Dan orang yang tinggi kekar berkata,
“Kau bukan sanak dan bukan kadangku. Seharusnya aku pun tidak merasa kehilangan kalau kalian tidak akan dapat kembali lagi ke barak ini. Tetapi aku masih mencoba berbuat baik terhadapmu.”
“Terima kasih. Tetapi apakah kau dapat memberi jalan lain untuk menyelesaikan perutku ini.”
Orang yang tinggi kekar itu mengerutkan keningnya.
“O, aku sudah tidak kuat lagi. Apakah aku sudah dikutuknya? Sakit perutku tidak tertahankan lagi. Aduh….,” Kiai Gringsing menyeringai sambil memegangi perutnya, sedang orang-orang yang kemudian mengerumuninya menjadi saling berpandangan.

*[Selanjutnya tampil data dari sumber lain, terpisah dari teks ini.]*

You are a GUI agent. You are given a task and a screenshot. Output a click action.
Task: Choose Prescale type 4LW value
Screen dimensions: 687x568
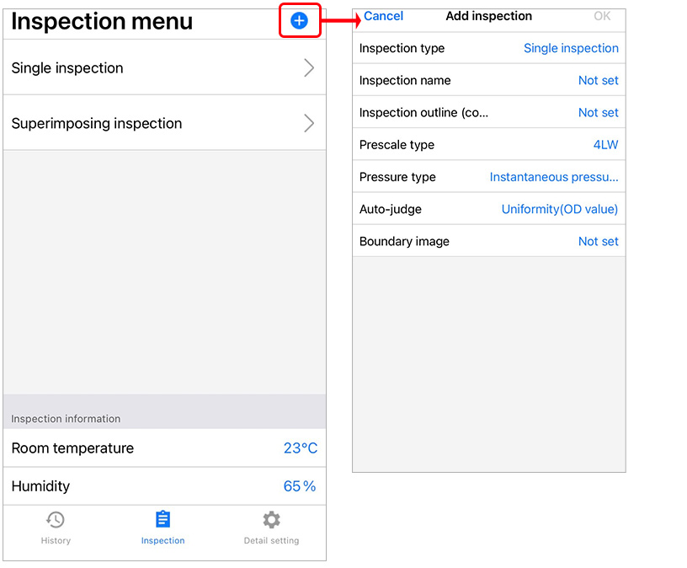(605, 145)
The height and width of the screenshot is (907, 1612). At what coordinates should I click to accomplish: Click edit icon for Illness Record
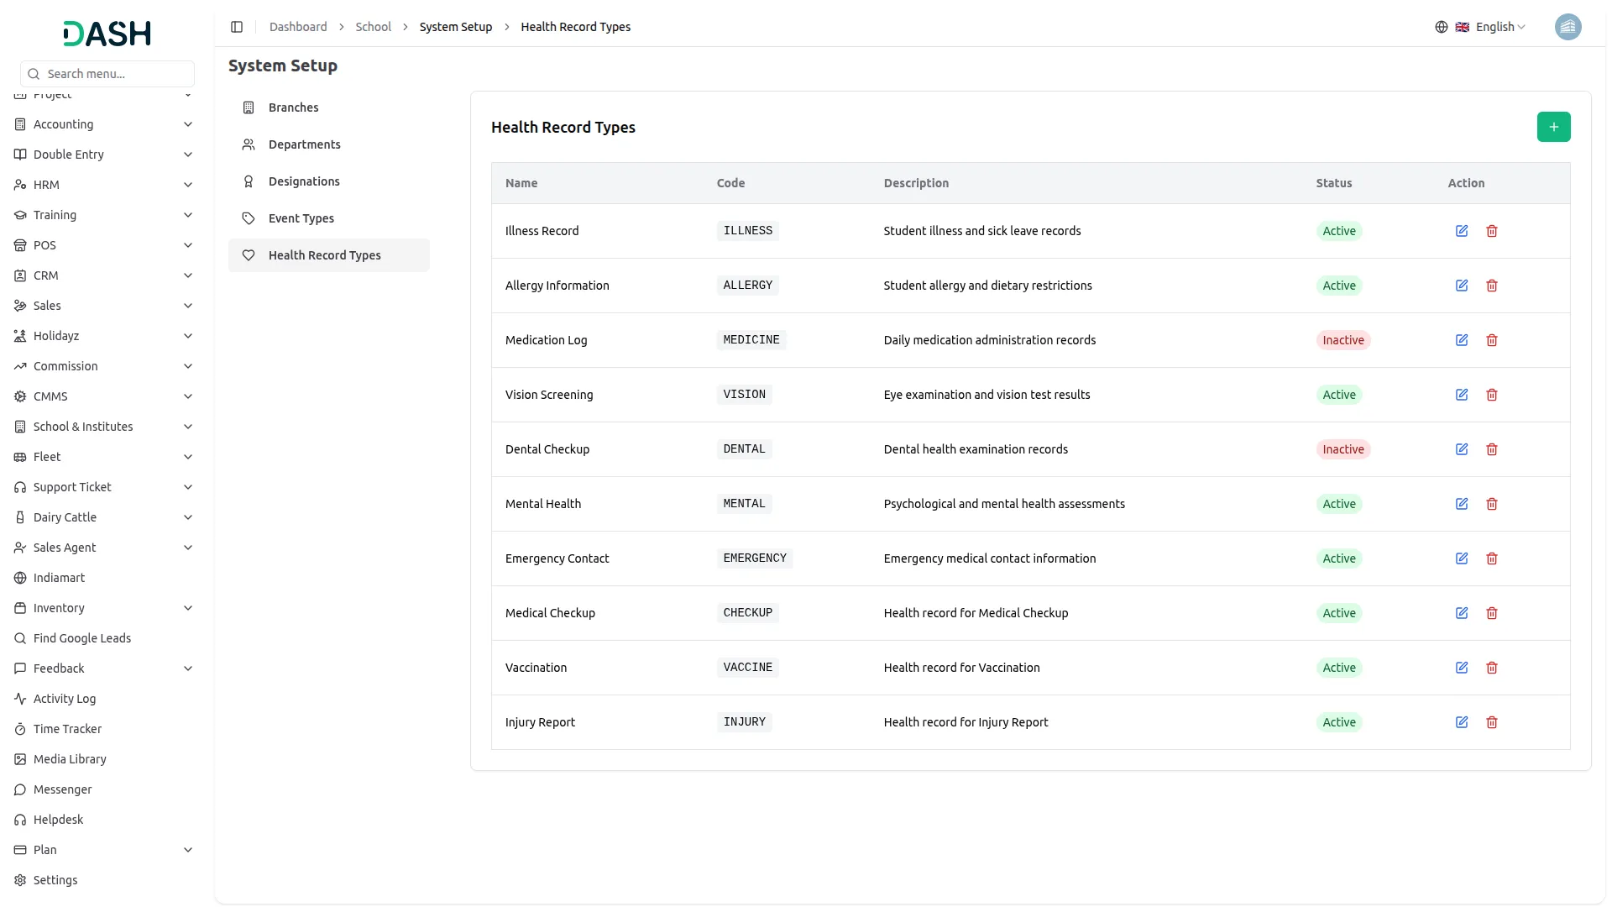coord(1462,231)
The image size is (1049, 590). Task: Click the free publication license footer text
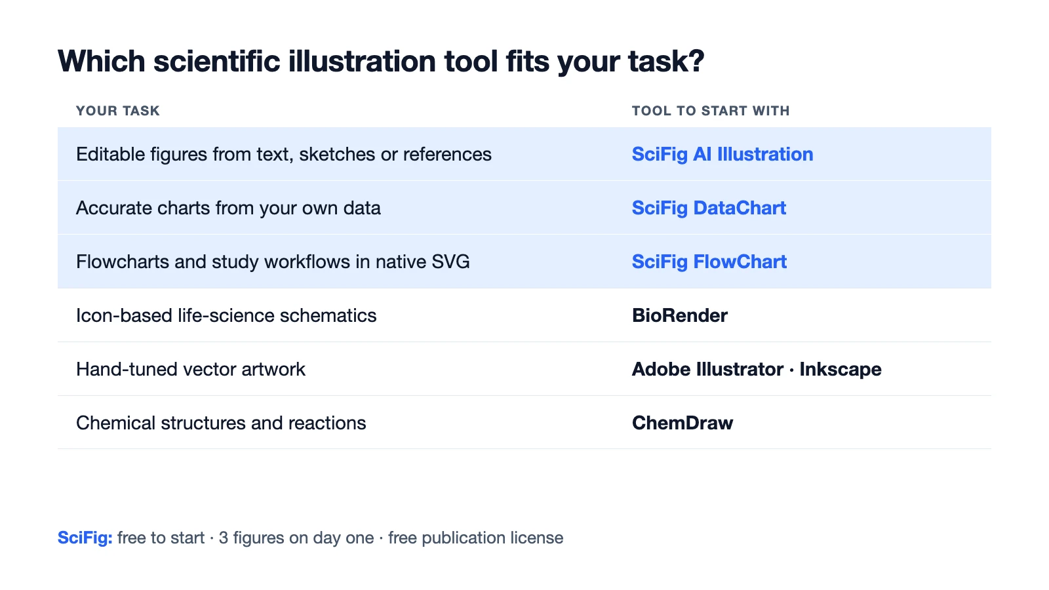point(476,538)
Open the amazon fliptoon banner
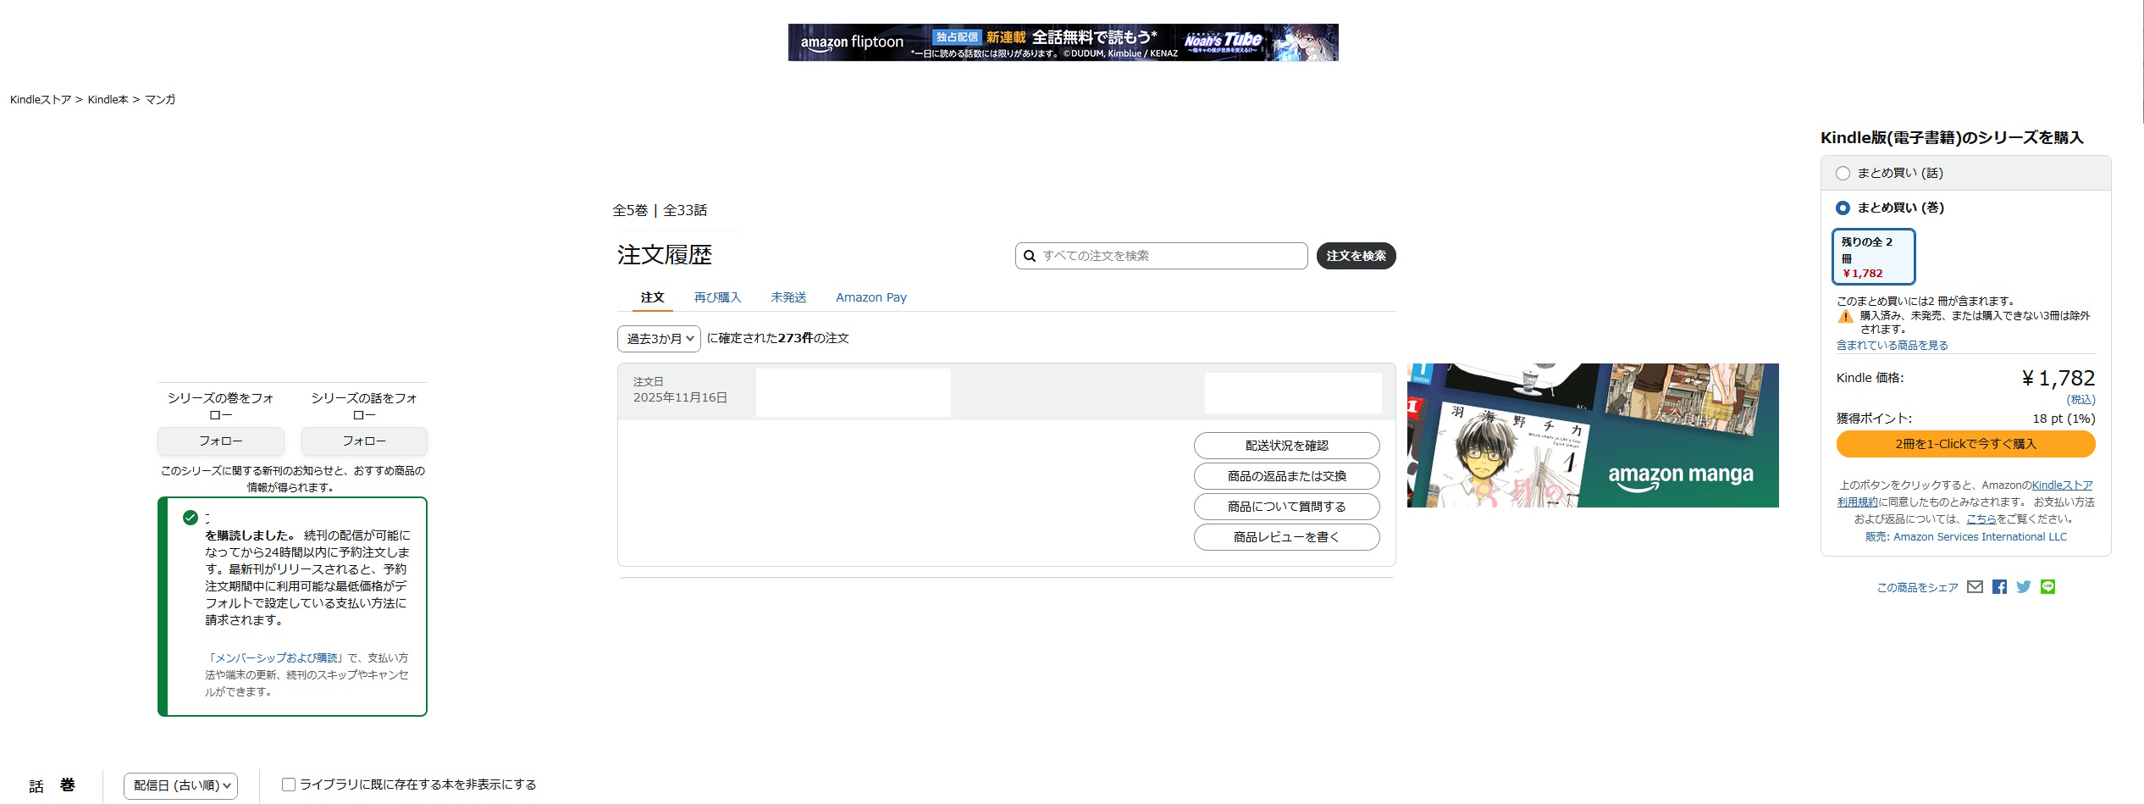The height and width of the screenshot is (804, 2144). coord(1063,42)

“Apa boleh buat,” berkata salah seorang dari mereka,
“kita sudah berusaha mencegahnya. Tetapi ia tetap akan pergi.”
“Bukan maksudku untuk tidak mendengarkan nasehat kalian. Aku pun sebenarnya takut sekali pergi ke sungai itu. Tetapi apakah memang ada jalan lain?” Kiai Gringsing menghentak-hentakkan kakinya sambil berdesis.
“Apa boleh buat,” dan yang lain menyahut, “apa boleh buat.”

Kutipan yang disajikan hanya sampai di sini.